The list is considered a crucial first step in any effort by Mayor Eric Garcetti and other city officials to identify vulnerable concrete buildings, which experts say pose the greatest risk of deaths in a huge temblor.
IN DEPTH: The dangers of concrete buildings and earthquakes
City officials said they requested the data this week from a group of researchers who identified about 1,500 potentially at-risk concrete buildings in L.A. The academics sent a 2012 research paper outlining their studies but declined the city's request to provide the list of buildings, said Jeff Millman, a spokesman for Garcetti. The scientists had earlier told The Times they were willing to share the list with the city.
The University of California researchers are backed by a $3.6-million grant from the National Science Foundation to study the collapse potential of older nonductile concrete buildings during earthquakes.
In a statement Friday, UC said it is willing to talk to the city about the data, but "those discussions have not yet occurred in anything other than in a very informal and preliminary manner."
The researchers have long said they are reluctant to make the data public, fearing they could be exposed to legal liability from building owners because the data are far from definitive.
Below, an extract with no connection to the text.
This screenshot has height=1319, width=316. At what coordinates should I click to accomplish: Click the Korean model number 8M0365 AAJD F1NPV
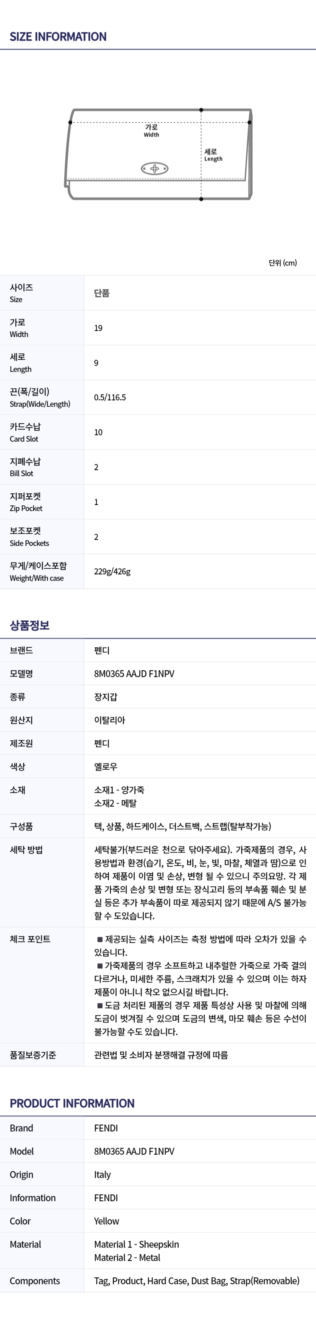[134, 673]
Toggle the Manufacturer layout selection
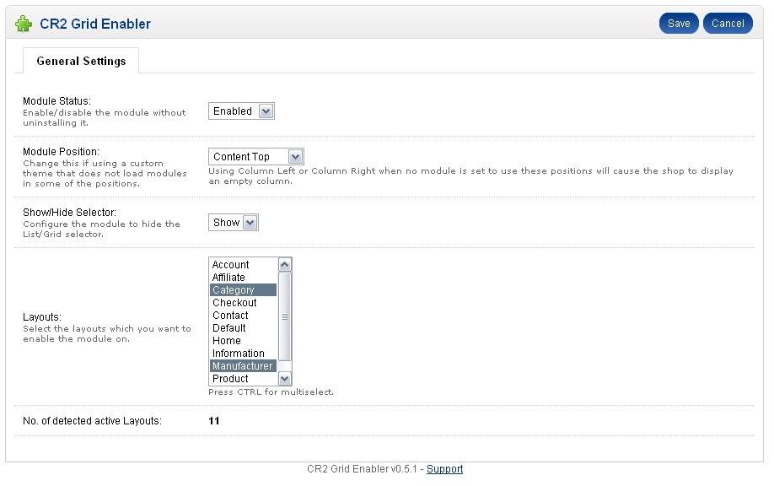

Each building would have to be examined more thoroughly to determine whether it needed strengthening.
UC officials said the purpose of the research was for scientific study and not "a seismic assessment of specific buildings."
"Ultimately, the research team does plan to post confirmed and reliable publicly accessible data from the study on a public website," UC added.
The dispute raises questions about whether the data will ever be made public and how researchers should handle senstitive material with a public interest.
Experts said researchers who accept public money are generally compelled to make their data public, though there are exceptions, including when research is of a sensitive nature, such as the names of academics who tested on animals, or if the research is incomplete.
"The expectation is that all data will be made available after a reasonable length of time," according to the National Science Foundation's website. However, "within legal constraints, what constitutes reasonable data access will be determined by the community of interest through the process of peer review and program management."
The NSF official overseeing the specific grant was not available this week for comment, spokeswoman Sarah Bates said.
Graham Fleming, vice chancellor for research at UC Berkeley, said that in some cases, "It could be inappropriate, and it can even be unethical" for scientists to release the underlying data used in a research project.
"There could be a significant disservice done to the public interest by releasing data that is subject to being easily misunderstood," Fleming said. "The university is ... open to exploring responsible ways of making the specific research data that supports the science useful to the community."
In its statement, UC added it is willing to discuss with L.A. officials how the building data could be used by the city. Until now, the university said, L.A. has not "communicated specifically how it might use the inventory."